# Hymer B655 or B654 info



## Baron1 (Mar 9, 2011)

Anyone had any experience of the Hymer B655 on a Merc or B654 on a Fiat circa 2005-2008? Good/Bad points?

Rgds Mel.


----------



## Bob45 (Jan 22, 2007)

Mel, Sorry for the delay - only just seen it.
We have a 2005 B655 SL with a Merc automatic gearbox engine.
we chose this after a lot of research 8 years ago.
We love it.
The layout suits us fine, the fixed bed perfect, toilet and shower fantastic, loads of room for 2, powerful 3 ltr engine with 25 MPG, easy to drive and I could go on and on.

Downsize could be a little difficult to park in some town/village car parks but a great unit.

Bob


----------



## Baron1 (Mar 9, 2011)

Right I've gone and done it !! Picking up a Hymer B655 2005 tomorrow, it's on a 316 Merc 2.7 LHD 36,000 miles.
Anything I should check before I hand over the money?
Any problems that I should know about?
Advice gratefully received.
Mel.


----------



## ned (Dec 12, 2006)

*Hymer 655*

Hi barron1,

Only thing that springs to mind is the handbrake! The system is a bit convoluted to say the least. Check that the handbrake will hold the vehicle stationary on an incline. We found that the pads for breaking with your foot shed loads of dust which somehow effects the efficiency of the hand break system on the rear wheels. You can clean this residue by lightly applying the foot brake whilst at a slow speed, two or three times before applying the hand brake. This clears the dust and allows for more friction on the pads.

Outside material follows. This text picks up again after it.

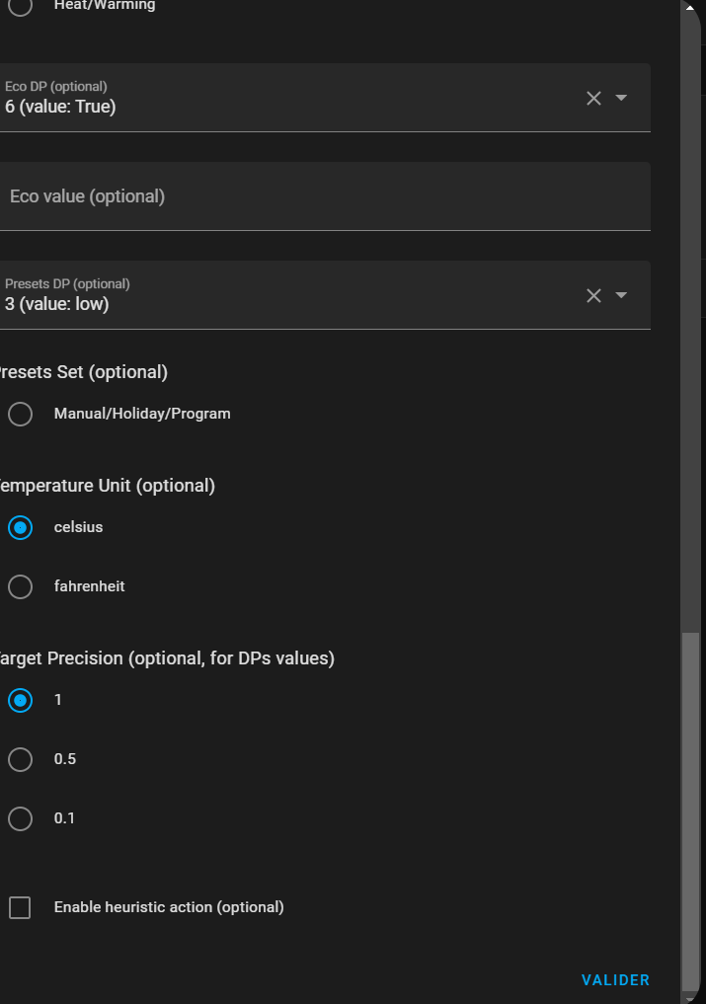Click the 'fahrenheit' label text
This screenshot has width=706, height=1004.
click(89, 586)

Hope you enjoy your 655.......... Ned


----------



## coppo (May 27, 2009)

Manual or auto?

Paul.


----------



## Baron1 (Mar 9, 2011)

Manual.

Mel.


----------



## coppo (May 27, 2009)

They are cracking vehicles, the 2.7 maerc is a wonderful engine and the Hymer 0f 2005 is a cracker.

However, like all engines and motorhomes has it been looked after, that is the main question.

If its had regular services, checks etc you have bought a beauty.

I asked about manual/auto as I don't like the sprintshift semi auto, I would have gone for the manual too, or full torque converter auto.

Paul.


----------



## Baron1 (Mar 9, 2011)

Thanks Paul,
Picked up the van from Stoke on Trent yesterday, drove it home to North Norfolk in the dark, got home at 8.30pm! First time in a LHD, talk about a baptism of fire!!
The van drives superbly, no nasty noises and has a FSH, the previous owner is an American car mechanic and has looked after it really well.
There are no dinks on the bodywork and all the internal furniture is immaculate.
The only downside that I can think of is that on my previous Fiat based Hymers the Alko chassis provided loads of underfloor storage which the Merc doesn't have so I will have to load it carefully and not take stuff that we don't need!(Nice garage though).
Mel


----------



## Baron1 (Mar 9, 2011)

Couple of quick questions, anyone had any experience of combination microwaves to use when on hook up?
Secondly and rather sadly  where does the tv go for viewing in the Hymer B655/654? Any ingenious ideas?
Thanks,Mel.


----------



## wakk44 (Jun 15, 2006)

Baron1 said:


> Secondly and rather sadly  where does the tv go for viewing in the Hymer B655/654? Any ingenious ideas?
> Thanks,Mel.


On our B644 the tv bracket pulled out of the cupboard opposite the shower room,totally impractical.I have fitted a new tv bracket to the back of the shower wall with a quick release bracket as below. 

All the tv connections have been altered to terminate in the locker above.I never travel with the tv in situ as am a bit concerned about the weight on the shower wall and vibration,it would probably be ok but I would rather not.

This is ideal for an L shape dinette like ours,but it may give you some ideas,the optimum tv screen size is 19''for this layout.


----------



## Baron1 (Mar 9, 2011)

Thanks Steve,
My problem is, the position of your tv is where my "L" shaped kitchen is! This would put the tv above the hob.javascript:emoticon('')
I have thought about putting it on the lounge side of the 'fridge wall to the left of the entrance door as you come in but I think this might be in the way, second choice is just to have it on the dash when on site and store it in a cupboard when in transit.........unless anyone has a better idea???

Mel.


----------



## javea (Jun 8, 2007)

Mel,

Some time ago I saw a new B678 at Lowdham's and it had the television mount as installed by Hymer on the fridge wall on the left as you enter the motorhome. It was on a vertically sliding mount and could be swung out into the passageway between the fridge and kitchen area for viewing.

Photo here: https://www.dropbox.com/s/93hk9qmyl50cu5u/20140307_121222.jpg

I did have some correspondence with Chris at Premier Motorhomes about obtaining one for my vehicle but decided that it would not be appropriate for the layout in my van. If you want further details, pricing etc let me know.

Mike


----------



## Baron1 (Mar 9, 2011)

Mike,
This looks like the perfect solution to me! I have what looks to be the same layout as in your pic. 
My van has one of those floor to ceiling lights running up the corner of the cupboard where your pic shows the TV rail fitted but I'm sure that I could mount the rail to the left of it.
Being made by Hymer it's probably going to cost an arm and a leg but if you could PM me with the info i would appreciate it.
Rgds Mel.


----------



## Bob45 (Jan 22, 2007)

My B655 has a TV storage cupboard with a up and down tambour door, just to the left of the right of the kitchen. The TV originally just slid out on one bracket but it was too high. I now have 2 brackets. one to slide out and one to lower the TV to a more acceptable height when viewing from the main chairs.
It is a bit fiddly but it works.

Bob


----------



## Baron1 (Mar 9, 2011)

Update on my TV mounting problem, I found a bracket with a quick release fixing and mounted it on the side of the 'fridge wall.
Loads of adjustment and TV can be seen from all seats in the van, TV stores in wardrobe when not in use, result!!
Mel.


----------